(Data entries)
((

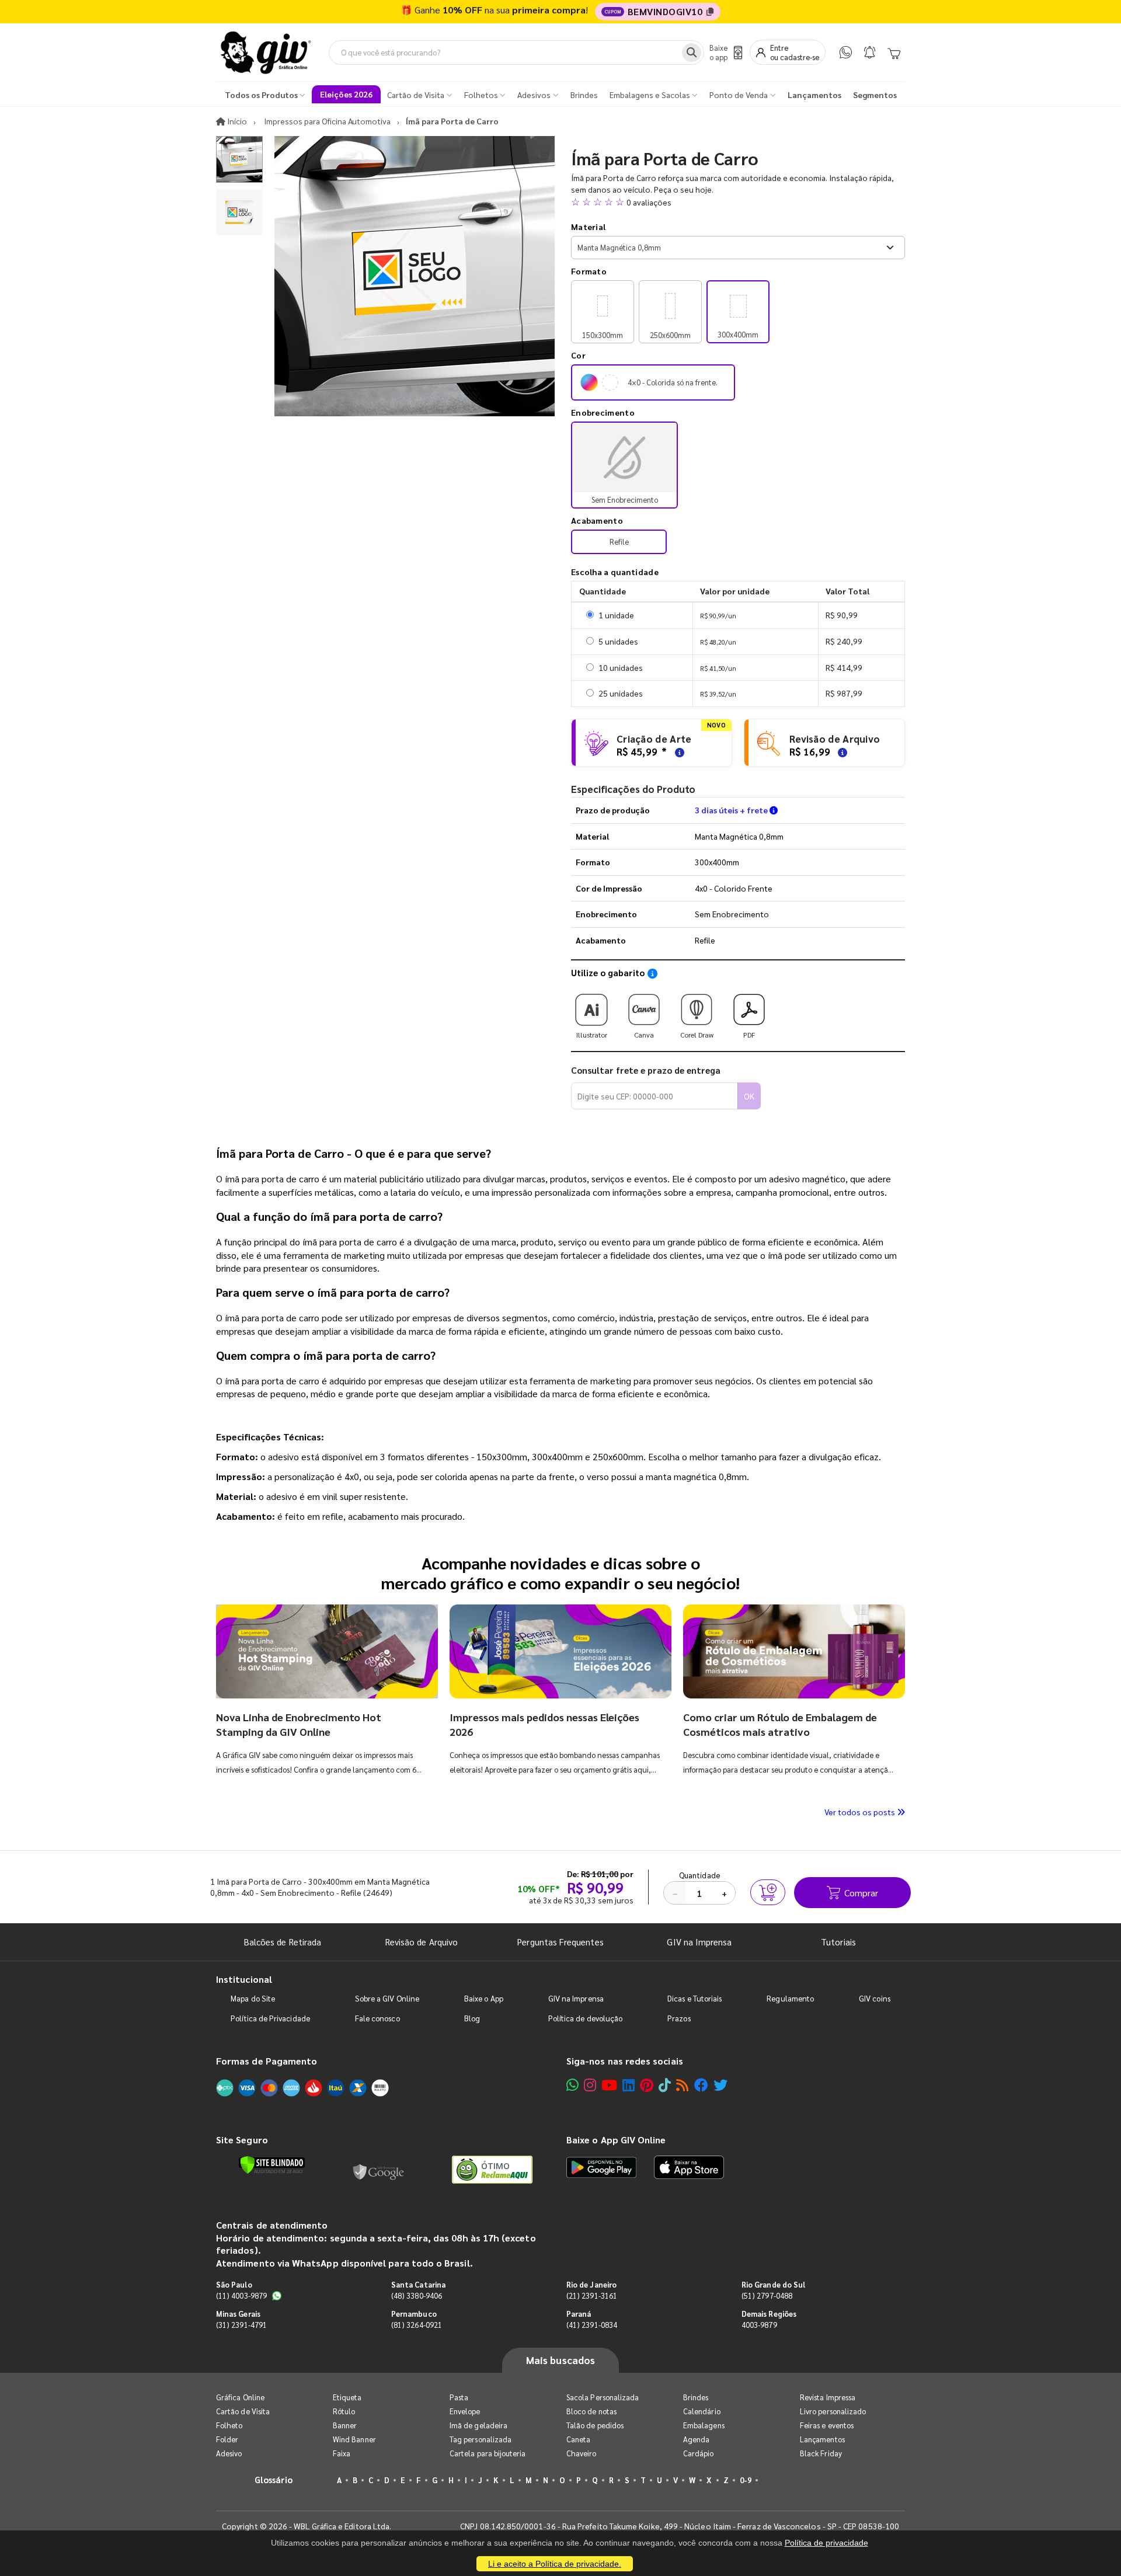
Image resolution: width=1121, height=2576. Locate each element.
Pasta (459, 2397)
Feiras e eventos (827, 2425)
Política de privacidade (826, 2542)
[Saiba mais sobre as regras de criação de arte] (677, 752)
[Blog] (682, 2084)
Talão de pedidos (595, 2425)
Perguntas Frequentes (560, 1941)
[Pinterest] (646, 2084)
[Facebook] (701, 2084)
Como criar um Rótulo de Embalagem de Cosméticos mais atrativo (780, 1724)
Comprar (861, 1892)
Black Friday (821, 2453)
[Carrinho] (894, 52)
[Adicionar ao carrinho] (767, 1892)
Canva (644, 1034)
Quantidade (699, 1875)
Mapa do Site (253, 1998)
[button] (738, 202)
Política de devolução (585, 2018)
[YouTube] (609, 2084)
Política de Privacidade (270, 2018)
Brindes (695, 2397)
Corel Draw (696, 1034)
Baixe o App (483, 1998)
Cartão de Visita (243, 2411)
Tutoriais (838, 1941)
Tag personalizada (480, 2439)
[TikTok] (665, 2084)
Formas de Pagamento (266, 2061)
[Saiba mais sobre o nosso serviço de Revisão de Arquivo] (840, 752)
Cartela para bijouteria (488, 2453)
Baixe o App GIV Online (616, 2139)
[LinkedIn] (628, 2084)
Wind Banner (354, 2439)
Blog (472, 2018)
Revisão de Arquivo (421, 1941)
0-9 (745, 2480)
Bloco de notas (591, 2411)
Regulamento (790, 1998)
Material (588, 226)
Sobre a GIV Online (387, 1998)
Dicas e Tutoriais (694, 1998)
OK (749, 1096)
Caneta (578, 2439)
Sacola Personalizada (602, 2397)
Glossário (274, 2479)
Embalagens (704, 2425)
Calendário (701, 2411)
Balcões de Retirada (282, 1941)
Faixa (341, 2453)
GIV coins (874, 1998)
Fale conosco (377, 2018)
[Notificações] (869, 52)
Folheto (229, 2425)
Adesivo (229, 2453)
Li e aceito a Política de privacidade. (554, 2563)
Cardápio (698, 2453)
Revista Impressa (827, 2397)
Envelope (465, 2411)
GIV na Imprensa (699, 1941)
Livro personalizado (833, 2411)
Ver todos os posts (860, 1811)
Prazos (678, 2018)
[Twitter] (720, 2084)
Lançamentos (822, 2439)
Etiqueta (347, 2397)
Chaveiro (581, 2453)
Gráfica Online (240, 2397)
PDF (749, 1034)
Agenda (696, 2439)
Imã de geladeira (478, 2425)
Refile (619, 541)
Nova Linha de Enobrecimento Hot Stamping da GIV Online (298, 1724)
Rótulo (344, 2411)
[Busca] (691, 52)
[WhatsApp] (846, 52)
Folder (227, 2439)
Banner (345, 2425)
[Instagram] (590, 2084)
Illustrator (591, 1034)
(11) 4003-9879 (241, 2295)
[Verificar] (271, 2165)
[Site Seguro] (379, 2170)
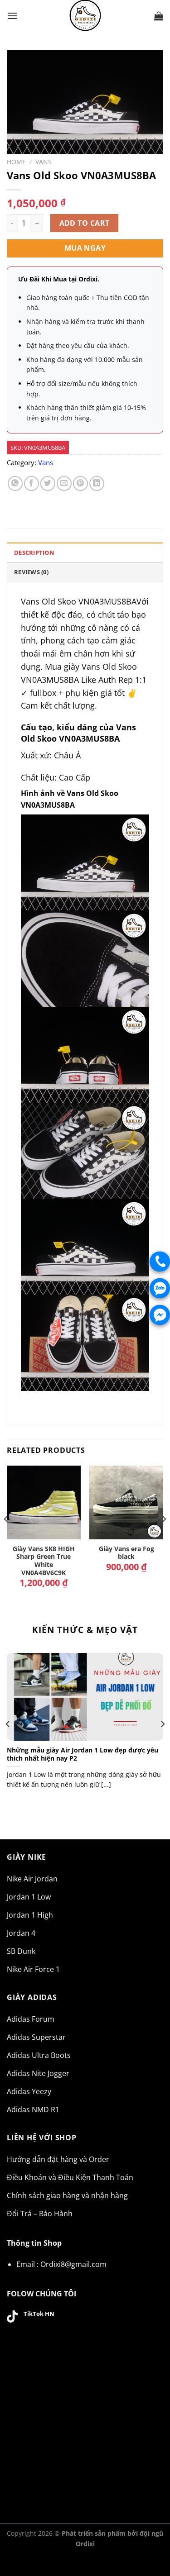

))

ASSIGNMENT = Every record, word for word, should be given back without its pictures.

RESULT OF THE EXERCISE =
Image resolution: width=1121, height=2576. Locate each element.
Pasta (459, 2397)
Feiras e eventos (827, 2425)
Política de privacidade (826, 2542)
[Saiba mais sobre as regras de criação de arte] (677, 752)
[Blog] (682, 2084)
Talão de pedidos (595, 2425)
Perguntas Frequentes (560, 1941)
[Pinterest] (646, 2084)
[Facebook] (701, 2084)
Como criar um Rótulo de Embalagem de Cosméticos mais atrativo (780, 1724)
Comprar (861, 1892)
Black Friday (821, 2453)
[Carrinho] (894, 52)
[Adicionar ao carrinho] (767, 1892)
Canva (644, 1034)
Quantidade (699, 1875)
Mapa do Site (253, 1998)
[button] (738, 202)
Política de devolução (585, 2018)
[YouTube] (609, 2084)
Política de Privacidade (270, 2018)
Brindes (695, 2397)
Corel Draw (696, 1034)
Baixe o App (483, 1998)
Cartão de Visita (243, 2411)
Tutoriais (838, 1941)
Tag personalizada (480, 2439)
[TikTok] (665, 2084)
Formas de Pagamento (266, 2061)
[Saiba mais sobre o nosso serviço de Revisão de Arquivo] (840, 752)
Cartela para bijouteria (488, 2453)
Baixe o App GIV Online (616, 2139)
[LinkedIn] (628, 2084)
Wind Banner (354, 2439)
Blog (472, 2018)
Revisão de Arquivo (421, 1941)
0-9 (745, 2480)
Bloco de notas (591, 2411)
Regulamento (790, 1998)
Material (588, 226)
Sobre a GIV Online (387, 1998)
Dicas e Tutoriais (694, 1998)
OK (749, 1096)
Caneta (578, 2439)
Sacola Personalizada (602, 2397)
Glossário (274, 2479)
Embalagens (704, 2425)
Calendário (701, 2411)
Balcões de Retirada (282, 1941)
Faixa (341, 2453)
GIV coins (874, 1998)
Fale conosco (377, 2018)
[Notificações] (869, 52)
Folheto (229, 2425)
Adesivo (229, 2453)
Li e aceito a Política de privacidade. (554, 2563)
Cardápio (698, 2453)
Revista Impressa (827, 2397)
Envelope (465, 2411)
GIV na Imprensa (699, 1941)
Livro personalizado (833, 2411)
Ver todos os posts (860, 1811)
Prazos (678, 2018)
[Twitter] (720, 2084)
Lançamentos (822, 2439)
Etiqueta (347, 2397)
Chaveiro (581, 2453)
Gráfica Online (240, 2397)
PDF (749, 1034)
Agenda (696, 2439)
Imã de geladeira (478, 2425)
Refile (619, 541)
Nova Linha de Enobrecimento Hot Stamping da GIV Online (298, 1724)
Rótulo (344, 2411)
[Busca] (691, 52)
[WhatsApp] (846, 52)
Folder (227, 2439)
Banner (345, 2425)
[Instagram] (590, 2084)
Illustrator (591, 1034)
(11) 4003-9879 (241, 2295)
[Verificar] (271, 2165)
[Site Seguro] (379, 2170)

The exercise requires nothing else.